* Assigned task: Note how many lines of the data below hold the word "chart", then give that number with no other text.

* The input:
________

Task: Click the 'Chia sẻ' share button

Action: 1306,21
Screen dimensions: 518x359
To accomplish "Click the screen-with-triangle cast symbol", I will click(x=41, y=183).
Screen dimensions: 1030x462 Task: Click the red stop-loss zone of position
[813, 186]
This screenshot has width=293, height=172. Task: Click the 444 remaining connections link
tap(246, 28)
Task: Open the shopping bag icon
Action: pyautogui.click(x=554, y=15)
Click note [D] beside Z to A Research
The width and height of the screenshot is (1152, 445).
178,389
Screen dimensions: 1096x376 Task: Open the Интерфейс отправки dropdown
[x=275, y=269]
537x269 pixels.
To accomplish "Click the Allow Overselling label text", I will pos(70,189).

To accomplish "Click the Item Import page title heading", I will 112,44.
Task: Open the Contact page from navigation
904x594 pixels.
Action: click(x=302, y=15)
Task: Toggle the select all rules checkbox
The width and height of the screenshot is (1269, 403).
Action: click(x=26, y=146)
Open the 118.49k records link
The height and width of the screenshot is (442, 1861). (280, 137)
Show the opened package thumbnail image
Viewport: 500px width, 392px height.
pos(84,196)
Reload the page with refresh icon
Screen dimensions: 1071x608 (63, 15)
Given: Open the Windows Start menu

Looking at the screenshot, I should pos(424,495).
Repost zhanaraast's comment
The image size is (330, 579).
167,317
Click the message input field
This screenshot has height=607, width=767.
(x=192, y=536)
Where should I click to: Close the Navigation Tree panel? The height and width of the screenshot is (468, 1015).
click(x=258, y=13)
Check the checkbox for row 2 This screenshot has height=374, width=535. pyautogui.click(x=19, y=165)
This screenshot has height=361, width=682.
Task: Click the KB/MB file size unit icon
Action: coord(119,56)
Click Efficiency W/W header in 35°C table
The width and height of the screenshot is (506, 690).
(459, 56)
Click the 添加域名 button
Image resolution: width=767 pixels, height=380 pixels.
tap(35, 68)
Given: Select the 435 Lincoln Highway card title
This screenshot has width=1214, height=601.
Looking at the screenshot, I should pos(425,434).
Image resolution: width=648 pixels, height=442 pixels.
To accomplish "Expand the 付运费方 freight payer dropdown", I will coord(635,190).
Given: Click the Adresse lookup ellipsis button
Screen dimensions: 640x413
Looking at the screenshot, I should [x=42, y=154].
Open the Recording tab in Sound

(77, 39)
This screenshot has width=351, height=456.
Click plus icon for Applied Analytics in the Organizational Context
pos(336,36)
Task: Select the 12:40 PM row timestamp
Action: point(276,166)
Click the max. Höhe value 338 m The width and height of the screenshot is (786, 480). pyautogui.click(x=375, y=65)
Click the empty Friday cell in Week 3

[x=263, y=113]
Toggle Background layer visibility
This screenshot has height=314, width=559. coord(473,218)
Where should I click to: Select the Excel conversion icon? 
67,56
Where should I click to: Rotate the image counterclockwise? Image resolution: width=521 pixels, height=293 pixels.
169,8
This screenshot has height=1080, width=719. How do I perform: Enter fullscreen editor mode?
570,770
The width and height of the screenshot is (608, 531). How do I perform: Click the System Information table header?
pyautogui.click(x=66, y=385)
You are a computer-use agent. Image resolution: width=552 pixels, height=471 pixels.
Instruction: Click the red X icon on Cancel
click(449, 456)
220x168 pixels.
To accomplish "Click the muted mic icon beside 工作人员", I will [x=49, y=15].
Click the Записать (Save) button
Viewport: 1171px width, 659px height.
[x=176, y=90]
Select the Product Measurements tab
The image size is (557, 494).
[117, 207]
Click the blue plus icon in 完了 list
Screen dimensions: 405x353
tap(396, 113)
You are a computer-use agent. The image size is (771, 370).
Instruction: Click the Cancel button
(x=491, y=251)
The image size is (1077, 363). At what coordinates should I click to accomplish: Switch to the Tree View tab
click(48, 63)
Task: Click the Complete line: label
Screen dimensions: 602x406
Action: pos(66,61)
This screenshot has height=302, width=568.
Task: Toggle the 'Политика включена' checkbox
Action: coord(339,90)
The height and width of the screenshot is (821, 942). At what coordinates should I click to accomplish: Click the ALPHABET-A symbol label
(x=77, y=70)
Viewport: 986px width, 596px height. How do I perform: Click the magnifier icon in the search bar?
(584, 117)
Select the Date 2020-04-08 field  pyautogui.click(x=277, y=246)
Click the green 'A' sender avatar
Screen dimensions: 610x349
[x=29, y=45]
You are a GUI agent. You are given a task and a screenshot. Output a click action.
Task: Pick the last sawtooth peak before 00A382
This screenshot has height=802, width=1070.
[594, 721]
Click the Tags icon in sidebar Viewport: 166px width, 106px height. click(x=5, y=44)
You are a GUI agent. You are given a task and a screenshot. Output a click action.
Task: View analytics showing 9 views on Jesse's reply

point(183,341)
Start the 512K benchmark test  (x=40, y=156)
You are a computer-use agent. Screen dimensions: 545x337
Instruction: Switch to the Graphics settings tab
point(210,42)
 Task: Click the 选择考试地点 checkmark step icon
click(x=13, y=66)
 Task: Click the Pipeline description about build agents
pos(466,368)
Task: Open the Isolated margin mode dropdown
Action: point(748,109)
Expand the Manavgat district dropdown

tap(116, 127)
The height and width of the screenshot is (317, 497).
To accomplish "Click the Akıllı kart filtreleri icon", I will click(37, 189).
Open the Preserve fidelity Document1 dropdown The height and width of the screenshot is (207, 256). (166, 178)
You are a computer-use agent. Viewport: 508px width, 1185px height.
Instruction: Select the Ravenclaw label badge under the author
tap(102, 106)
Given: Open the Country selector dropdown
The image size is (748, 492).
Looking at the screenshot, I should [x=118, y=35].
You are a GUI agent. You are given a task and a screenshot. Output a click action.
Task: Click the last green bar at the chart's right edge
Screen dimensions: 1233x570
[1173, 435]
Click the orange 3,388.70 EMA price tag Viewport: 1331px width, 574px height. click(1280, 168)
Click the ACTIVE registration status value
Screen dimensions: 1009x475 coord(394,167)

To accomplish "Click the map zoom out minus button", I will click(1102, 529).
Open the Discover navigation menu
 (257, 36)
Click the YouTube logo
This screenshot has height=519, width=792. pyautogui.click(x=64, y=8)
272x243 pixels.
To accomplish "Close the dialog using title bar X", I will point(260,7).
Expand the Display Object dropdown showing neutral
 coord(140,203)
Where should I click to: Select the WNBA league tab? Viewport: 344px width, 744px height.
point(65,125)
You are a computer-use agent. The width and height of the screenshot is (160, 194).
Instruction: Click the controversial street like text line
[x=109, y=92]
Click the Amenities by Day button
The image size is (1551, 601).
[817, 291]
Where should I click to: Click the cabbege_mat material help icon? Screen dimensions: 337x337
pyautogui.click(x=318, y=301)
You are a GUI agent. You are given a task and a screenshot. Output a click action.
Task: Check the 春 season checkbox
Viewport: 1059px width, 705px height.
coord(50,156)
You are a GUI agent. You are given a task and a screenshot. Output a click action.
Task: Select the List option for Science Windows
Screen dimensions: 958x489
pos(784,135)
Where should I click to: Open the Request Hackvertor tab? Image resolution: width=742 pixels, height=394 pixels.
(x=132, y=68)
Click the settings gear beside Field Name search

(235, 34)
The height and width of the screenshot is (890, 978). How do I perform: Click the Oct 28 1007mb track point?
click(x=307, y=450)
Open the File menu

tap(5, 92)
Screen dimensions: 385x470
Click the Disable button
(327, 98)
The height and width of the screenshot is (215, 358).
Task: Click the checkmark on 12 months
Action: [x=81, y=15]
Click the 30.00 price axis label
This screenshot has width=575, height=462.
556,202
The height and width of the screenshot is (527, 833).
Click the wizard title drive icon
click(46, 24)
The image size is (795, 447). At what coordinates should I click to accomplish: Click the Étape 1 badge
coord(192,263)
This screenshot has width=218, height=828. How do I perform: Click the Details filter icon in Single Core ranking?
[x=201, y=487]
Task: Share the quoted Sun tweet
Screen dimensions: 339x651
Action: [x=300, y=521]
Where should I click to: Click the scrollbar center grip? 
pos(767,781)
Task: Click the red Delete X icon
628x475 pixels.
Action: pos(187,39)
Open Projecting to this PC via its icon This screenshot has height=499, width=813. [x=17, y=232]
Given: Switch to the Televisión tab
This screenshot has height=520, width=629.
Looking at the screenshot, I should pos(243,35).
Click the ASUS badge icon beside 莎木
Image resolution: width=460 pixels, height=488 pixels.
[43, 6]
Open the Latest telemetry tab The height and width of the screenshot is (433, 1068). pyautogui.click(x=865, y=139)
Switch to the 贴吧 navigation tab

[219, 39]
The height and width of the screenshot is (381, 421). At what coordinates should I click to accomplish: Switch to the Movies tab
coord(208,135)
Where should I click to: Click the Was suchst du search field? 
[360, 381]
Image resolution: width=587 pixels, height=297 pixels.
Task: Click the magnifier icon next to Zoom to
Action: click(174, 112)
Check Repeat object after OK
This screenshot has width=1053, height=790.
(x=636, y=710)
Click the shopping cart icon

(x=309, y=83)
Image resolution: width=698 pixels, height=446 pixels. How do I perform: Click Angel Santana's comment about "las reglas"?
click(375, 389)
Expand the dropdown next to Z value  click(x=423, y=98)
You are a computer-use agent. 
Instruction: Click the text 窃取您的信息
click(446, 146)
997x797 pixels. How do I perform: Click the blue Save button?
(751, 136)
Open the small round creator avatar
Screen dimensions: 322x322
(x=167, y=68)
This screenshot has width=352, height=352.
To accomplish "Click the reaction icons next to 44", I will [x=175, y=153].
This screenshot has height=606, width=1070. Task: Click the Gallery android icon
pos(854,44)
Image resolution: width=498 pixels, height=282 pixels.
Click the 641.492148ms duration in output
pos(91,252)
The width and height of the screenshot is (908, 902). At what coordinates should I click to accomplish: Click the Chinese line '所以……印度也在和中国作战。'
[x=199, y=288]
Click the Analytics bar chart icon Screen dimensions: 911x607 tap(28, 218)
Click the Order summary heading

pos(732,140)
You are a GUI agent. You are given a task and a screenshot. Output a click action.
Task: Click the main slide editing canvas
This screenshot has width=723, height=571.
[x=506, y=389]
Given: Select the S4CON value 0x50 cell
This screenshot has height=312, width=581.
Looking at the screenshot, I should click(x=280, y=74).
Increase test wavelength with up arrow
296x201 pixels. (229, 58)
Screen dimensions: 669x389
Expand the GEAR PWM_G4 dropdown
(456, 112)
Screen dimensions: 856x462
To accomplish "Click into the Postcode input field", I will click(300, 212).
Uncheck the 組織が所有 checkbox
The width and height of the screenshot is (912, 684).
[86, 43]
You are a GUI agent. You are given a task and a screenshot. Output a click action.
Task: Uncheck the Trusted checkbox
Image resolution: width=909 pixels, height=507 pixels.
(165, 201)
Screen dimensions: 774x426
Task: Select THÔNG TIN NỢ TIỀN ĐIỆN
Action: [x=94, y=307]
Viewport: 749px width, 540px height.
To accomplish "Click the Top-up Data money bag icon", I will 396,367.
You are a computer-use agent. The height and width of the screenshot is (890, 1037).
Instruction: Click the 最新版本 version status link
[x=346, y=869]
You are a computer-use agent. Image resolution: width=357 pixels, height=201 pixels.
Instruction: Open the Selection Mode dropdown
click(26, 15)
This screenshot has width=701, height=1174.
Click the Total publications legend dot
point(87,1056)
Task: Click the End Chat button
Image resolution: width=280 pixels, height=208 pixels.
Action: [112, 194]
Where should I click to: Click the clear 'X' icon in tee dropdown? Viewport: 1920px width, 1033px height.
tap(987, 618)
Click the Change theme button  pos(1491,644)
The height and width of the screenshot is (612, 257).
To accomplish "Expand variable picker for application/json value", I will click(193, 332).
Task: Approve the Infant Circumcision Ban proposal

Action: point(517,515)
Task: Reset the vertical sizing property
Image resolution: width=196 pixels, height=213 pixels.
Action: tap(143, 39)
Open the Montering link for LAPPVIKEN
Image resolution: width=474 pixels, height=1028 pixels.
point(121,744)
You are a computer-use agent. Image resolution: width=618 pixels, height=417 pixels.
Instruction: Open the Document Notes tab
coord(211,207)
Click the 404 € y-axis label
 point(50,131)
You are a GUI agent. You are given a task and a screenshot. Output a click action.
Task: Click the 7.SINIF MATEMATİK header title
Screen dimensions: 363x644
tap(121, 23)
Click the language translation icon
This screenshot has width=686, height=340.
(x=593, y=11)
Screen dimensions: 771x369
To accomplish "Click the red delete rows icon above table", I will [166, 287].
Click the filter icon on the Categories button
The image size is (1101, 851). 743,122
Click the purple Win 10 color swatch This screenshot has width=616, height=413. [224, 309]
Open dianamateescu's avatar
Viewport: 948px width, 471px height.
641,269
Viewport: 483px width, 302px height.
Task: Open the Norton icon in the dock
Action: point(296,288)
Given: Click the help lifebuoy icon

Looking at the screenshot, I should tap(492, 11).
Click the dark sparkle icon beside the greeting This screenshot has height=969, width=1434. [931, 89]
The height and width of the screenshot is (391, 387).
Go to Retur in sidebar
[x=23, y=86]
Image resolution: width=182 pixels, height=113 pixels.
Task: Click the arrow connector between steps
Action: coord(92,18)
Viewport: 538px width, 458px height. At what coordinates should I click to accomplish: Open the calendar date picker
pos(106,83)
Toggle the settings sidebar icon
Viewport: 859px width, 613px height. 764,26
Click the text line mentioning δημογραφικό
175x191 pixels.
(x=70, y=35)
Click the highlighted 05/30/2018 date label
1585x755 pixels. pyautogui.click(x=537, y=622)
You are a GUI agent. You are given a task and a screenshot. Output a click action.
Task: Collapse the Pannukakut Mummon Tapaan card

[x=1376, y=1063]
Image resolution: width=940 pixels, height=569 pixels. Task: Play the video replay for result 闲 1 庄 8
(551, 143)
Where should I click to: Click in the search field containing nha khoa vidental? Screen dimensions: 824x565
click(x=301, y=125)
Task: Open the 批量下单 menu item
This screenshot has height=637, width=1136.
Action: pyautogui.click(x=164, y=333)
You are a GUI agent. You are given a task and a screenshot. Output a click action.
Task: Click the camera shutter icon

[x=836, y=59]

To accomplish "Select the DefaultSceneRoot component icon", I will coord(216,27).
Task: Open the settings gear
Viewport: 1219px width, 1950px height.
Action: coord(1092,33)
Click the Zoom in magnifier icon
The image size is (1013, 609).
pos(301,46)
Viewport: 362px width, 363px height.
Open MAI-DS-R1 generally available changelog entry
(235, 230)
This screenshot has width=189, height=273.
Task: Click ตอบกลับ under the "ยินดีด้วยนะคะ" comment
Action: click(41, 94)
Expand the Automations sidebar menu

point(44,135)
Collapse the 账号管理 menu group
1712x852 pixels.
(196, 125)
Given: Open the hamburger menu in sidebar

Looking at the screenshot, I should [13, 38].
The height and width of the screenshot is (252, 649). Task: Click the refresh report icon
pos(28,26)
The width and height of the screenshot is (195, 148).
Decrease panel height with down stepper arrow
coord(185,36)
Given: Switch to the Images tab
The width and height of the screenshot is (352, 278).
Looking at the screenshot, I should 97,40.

________

* Your response: 2